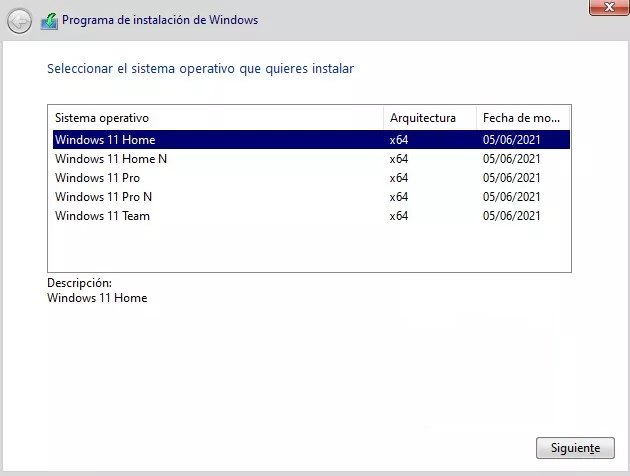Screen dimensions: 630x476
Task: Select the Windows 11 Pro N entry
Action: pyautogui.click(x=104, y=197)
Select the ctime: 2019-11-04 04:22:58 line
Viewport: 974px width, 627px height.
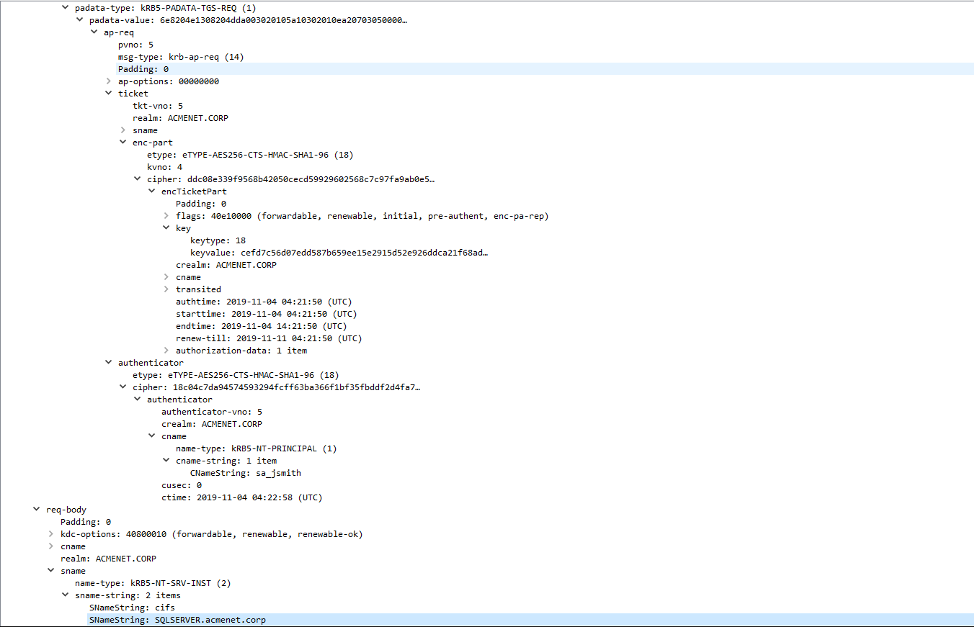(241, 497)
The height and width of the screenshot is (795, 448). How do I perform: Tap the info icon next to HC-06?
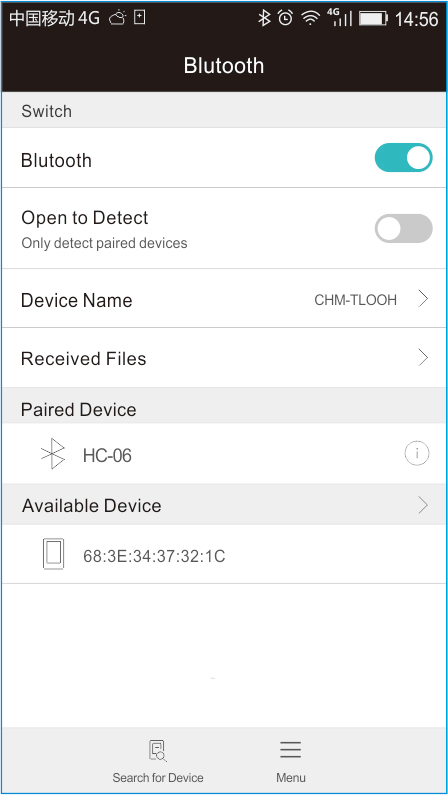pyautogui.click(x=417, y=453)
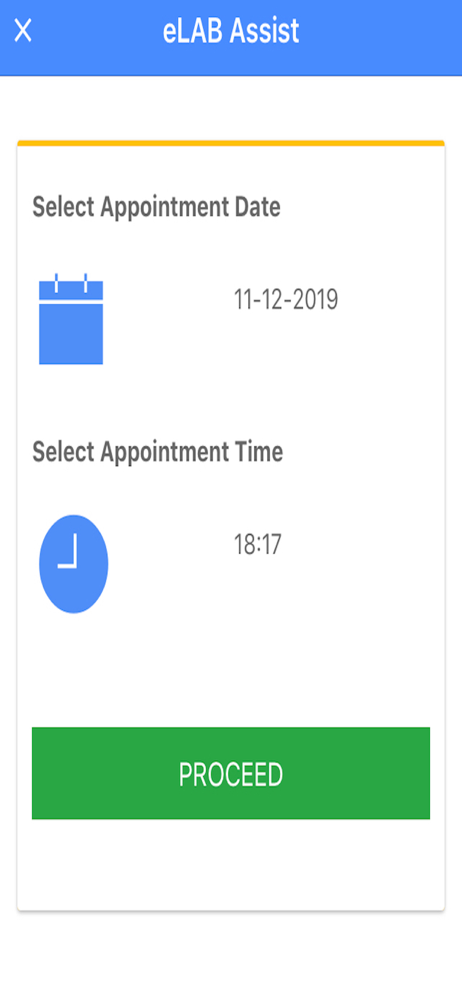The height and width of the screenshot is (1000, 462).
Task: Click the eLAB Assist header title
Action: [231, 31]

• What the task requires: Please write out exactly the lines starting at the one that contains "Select the ctime: 2019-11-04 04:22:58 line" and ending with the final line of the entries, both ends included. Do not write out any pictures.

• Written solution:
Select the ctime: 2019-11-04 04:22:58 line
Viewport: 974px width, 627px height.
(241, 497)
The height and width of the screenshot is (795, 448). How do I perform: Tap the info icon next to HC-06?
pyautogui.click(x=417, y=453)
The height and width of the screenshot is (1000, 462).
Task: Click the eLAB Assist header title
Action: [231, 31]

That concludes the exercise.